Öfke kontrol edilmediğinde bizi içten içe kemiren bir duyguya dönüşür. “Öfke rüzgârdır; önce senin gemini batırır.” Bu söz, öfkenin öncelikle bize zarar verdiğini çok güzel anlatır. Kendimizi kaybettiğimizde asıl odaklanmamız gereken şeyleri unutabiliriz. Oysa sakin kalmak ve sabırla ilerlemek uzun vadede her zaman daha güçlü bir sonuç getirir.

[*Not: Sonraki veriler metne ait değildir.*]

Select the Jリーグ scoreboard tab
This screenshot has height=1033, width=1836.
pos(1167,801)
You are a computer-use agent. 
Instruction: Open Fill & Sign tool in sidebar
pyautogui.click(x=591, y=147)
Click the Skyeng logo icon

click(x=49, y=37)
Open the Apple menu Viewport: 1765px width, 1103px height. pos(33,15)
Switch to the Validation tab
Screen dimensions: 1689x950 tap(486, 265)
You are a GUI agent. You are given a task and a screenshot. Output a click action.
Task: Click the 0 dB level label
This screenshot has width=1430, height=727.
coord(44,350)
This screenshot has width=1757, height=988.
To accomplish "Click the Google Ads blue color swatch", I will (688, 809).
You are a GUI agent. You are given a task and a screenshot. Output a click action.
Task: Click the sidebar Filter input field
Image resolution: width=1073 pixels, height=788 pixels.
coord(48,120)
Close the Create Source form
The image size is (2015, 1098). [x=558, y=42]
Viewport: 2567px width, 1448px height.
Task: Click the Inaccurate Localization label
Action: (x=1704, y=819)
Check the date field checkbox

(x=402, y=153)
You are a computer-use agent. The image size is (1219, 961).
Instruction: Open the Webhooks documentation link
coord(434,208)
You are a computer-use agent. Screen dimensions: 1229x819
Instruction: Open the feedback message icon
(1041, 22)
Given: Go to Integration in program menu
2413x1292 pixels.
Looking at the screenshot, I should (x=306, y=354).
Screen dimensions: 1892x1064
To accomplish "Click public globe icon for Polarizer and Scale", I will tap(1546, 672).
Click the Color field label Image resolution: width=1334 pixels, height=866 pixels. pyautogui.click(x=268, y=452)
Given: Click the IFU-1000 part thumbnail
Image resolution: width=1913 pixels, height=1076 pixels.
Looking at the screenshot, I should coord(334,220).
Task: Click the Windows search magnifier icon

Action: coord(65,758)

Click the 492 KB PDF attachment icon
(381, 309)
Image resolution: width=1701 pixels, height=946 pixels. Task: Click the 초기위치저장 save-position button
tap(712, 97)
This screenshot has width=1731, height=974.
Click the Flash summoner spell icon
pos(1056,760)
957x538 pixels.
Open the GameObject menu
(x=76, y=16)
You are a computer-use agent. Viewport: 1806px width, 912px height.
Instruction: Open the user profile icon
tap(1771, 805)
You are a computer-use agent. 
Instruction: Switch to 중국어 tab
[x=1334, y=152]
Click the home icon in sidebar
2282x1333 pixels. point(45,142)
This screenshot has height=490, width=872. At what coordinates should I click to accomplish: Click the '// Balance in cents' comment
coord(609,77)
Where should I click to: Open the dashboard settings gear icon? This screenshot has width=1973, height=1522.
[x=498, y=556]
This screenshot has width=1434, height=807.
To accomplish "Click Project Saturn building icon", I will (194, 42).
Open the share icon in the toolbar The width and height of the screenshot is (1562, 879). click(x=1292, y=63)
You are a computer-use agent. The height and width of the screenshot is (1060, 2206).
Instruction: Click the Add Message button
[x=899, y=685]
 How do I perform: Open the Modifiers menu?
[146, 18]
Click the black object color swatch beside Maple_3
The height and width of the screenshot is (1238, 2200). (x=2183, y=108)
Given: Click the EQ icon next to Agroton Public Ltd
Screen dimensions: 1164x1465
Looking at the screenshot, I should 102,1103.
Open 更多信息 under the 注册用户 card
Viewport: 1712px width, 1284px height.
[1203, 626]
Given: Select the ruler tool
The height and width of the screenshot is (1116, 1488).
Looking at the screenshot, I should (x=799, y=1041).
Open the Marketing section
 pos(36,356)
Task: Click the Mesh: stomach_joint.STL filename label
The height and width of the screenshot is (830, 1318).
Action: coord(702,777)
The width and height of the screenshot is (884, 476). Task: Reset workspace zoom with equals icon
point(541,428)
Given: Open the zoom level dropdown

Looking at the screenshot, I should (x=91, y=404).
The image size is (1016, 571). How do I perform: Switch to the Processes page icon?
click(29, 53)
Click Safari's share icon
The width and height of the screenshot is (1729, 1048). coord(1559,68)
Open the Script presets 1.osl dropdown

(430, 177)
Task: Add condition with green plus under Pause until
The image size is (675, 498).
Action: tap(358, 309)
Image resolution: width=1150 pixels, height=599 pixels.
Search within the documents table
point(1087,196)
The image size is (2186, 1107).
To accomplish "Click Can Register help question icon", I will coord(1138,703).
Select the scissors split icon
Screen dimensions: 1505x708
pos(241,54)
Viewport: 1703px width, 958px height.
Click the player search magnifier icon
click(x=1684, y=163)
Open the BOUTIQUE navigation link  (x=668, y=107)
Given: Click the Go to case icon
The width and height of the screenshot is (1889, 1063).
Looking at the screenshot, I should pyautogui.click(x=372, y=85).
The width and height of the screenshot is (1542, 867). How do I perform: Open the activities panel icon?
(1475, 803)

Gelecek kaygısını ve öfkeyi yönetmek için kendimize hatırlatmamız gereken bir başka söz ise şudur “En iyi intikam büyük bir başarıdır.” Yani seni öfkelendiren şeylerin seni tüketmesine izin vermek yerine bunları motivasyon kaynağın haline getirebilirsin. Senin sınırlarını zorlayan olaylar aslında seni daha güçlü yapabilir. Yapman gereken hedeflerini belirleyip sabırla ilerlemek. Öfkene teslim olmak yerine onu doğru bir şekilde yönlendirerek hayatın içinde yol almaya devam etmek.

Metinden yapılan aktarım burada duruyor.